**INSTRUCTIONS FOR THE TASK**
Word for word, give again the lines of the material below, from the one holding "You are a GUI" to the last, with nothing added.
------------------------
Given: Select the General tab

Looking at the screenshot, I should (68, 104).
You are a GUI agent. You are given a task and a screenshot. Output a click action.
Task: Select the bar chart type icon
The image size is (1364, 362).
------------------------
**TASK SOLUTION**
You are a GUI agent. You are given a task and a screenshot. Output a click action.
Task: Select the bar chart type icon
The image size is (1364, 362).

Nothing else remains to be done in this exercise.